The Moz Hyperlinks API: An Introduction

News Author



What precisely IS an API? They’re these issues that you just copy and paste lengthy unusual codes into Screaming Frog for hyperlinks knowledge on a Web site Crawl, proper?

I’m right here to let you know there’s a lot extra to them than that – in case you’re prepared to take only a few little steps. However first, some fundamentals.

What’s an API?

API stands for “software programming interface”, and it’s simply the best way of… utilizing a factor. The whole lot has an API. The net is a huge API that takes URLs as enter and returns pages.

However particular knowledge companies just like the Moz Hyperlinks API have their very own algorithm. These guidelines fluctuate from service to service and generally is a main stumbling block for individuals taking the subsequent step.

When Screaming Frog provides you the additional hyperlinks columns in a crawl, it’s utilizing the Moz Hyperlinks API, however you may have this functionality anyplace. For instance, all that tedious guide stuff you do in spreadsheet environments will be automated from data-pull to formatting and emailing a report.

In case you take this subsequent step, you will be extra environment friendly than your rivals, designing and delivering your personal search engine optimization companies as a substitute of relying upon, paying for, and being restricted by the subsequent proprietary product integration.

GET vs. POST

Most APIs you’ll encounter use the identical knowledge transport mechanism as the online. Which means there’s a URL concerned identical to an internet site. Don’t get scared! It’s simpler than you suppose. In some ways, utilizing an API is rather like utilizing an internet site.

As with loading net pages, the request could also be in one in all two locations: the URL itself, or within the physique of the request. The URL is known as the “endpoint” and the customarily invisibly submitted additional a part of the request is known as the “payload” or “knowledge”. When the information is within the URL, it’s referred to as a “question string” and signifies the “GET” technique is used. You see this on a regular basis if you search:

https://www.google.com/search?q=moz+hyperlinks+api <-- GET technique 

When the information of the request is hidden, it’s referred to as a “POST” request. You see this if you submit a kind on the internet and the submitted knowledge doesn’t present on the URL. While you hit the again button after such a POST, browsers often warn you in opposition to double-submits. The rationale the POST technique is commonly used is that you would be able to match much more within the request utilizing the POST technique than the GET technique. URLs would get very lengthy in any other case. The Moz Hyperlinks API makes use of the POST technique.

Making requests

An internet browser is what historically makes requests of internet sites for net pages. The browser is a kind of software program referred to as a shopper. Purchasers are what make requests of companies. Extra than simply browsers could make requests. The flexibility to make shopper net requests is commonly constructed into programming languages like Python, or will be damaged out as a standalone device. The most well-liked instruments for making requests exterior a browser are curl and wget.

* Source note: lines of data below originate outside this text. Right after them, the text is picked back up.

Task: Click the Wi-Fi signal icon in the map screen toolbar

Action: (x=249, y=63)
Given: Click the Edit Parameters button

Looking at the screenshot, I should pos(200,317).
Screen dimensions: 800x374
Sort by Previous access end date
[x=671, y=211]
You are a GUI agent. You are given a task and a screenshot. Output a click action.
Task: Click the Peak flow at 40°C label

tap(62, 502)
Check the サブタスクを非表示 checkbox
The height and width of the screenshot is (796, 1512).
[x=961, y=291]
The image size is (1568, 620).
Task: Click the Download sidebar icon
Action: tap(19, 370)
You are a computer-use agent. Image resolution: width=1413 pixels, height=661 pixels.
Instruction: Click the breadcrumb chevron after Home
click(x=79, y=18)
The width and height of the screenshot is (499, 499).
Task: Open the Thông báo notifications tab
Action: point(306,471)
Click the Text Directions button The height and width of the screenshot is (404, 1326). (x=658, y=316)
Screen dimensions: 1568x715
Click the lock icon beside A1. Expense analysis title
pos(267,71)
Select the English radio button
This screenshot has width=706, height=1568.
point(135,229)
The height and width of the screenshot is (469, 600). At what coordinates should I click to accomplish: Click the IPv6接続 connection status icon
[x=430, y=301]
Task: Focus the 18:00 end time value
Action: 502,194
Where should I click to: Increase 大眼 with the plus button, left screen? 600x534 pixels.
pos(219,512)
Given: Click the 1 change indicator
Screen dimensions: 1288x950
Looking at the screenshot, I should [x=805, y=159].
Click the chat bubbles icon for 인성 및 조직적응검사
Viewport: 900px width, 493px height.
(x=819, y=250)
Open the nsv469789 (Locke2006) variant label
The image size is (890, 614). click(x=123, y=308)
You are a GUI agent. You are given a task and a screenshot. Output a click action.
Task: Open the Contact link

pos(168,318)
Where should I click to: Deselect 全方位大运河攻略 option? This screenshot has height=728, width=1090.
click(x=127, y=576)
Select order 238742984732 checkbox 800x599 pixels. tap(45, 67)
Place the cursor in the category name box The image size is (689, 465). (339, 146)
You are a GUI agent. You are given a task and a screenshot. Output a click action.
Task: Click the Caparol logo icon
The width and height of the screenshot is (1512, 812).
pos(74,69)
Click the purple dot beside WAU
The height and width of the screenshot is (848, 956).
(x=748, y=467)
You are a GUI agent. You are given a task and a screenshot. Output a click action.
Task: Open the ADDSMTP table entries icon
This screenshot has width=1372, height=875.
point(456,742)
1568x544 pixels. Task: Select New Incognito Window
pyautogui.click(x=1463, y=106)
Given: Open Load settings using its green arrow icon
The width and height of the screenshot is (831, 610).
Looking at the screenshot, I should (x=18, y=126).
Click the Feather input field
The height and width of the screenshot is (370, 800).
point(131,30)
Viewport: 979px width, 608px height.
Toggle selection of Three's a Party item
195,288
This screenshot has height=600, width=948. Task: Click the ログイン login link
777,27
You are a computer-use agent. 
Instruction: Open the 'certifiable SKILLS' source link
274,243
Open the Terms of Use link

We’re discussing Python right here. Python has a built-in library referred to as URLLIB, but it surely’s designed to deal with so many various kinds of requests that it’s a little bit of a ache to make use of. There are different libraries which might be extra specialised for making requests of APIs. The most well-liked for Python is known as requests. It’s so fashionable that it’s used for nearly each Python API tutorial you’ll discover on the internet. So I’ll use it too. That is what “hitting” the Moz Hyperlinks API appears like:

response = requests.publish(endpoint, knowledge=json_string, auth=auth_tuple)

On condition that all the things was arrange appropriately (extra on that quickly), this may produce the next output:

{'next_token': 'JYkQVg4s9ak8iRBWDiz1qTyguYswnj035nqrQ1oIbW96IGJsb2dZgGzDeAM7Rw==',
 'outcomes': [{'anchor_text': 'moz',
              'external_pages': 7162,
              'external_root_domains': 2026}]}

That is JSON knowledge. It is contained inside the response object that was returned from the API. It’s not on the drive or in a file. It’s in reminiscence. As long as it’s in reminiscence, you are able to do stuff with it (typically simply saving it to a file).

In case you needed to seize a bit of information inside such a response, you may check with it like this:

response['results'][0]['external_pages']

This says: “Give me the primary merchandise within the outcomes listing, after which give me the external_pages worth from that merchandise.” The end result could be 7162.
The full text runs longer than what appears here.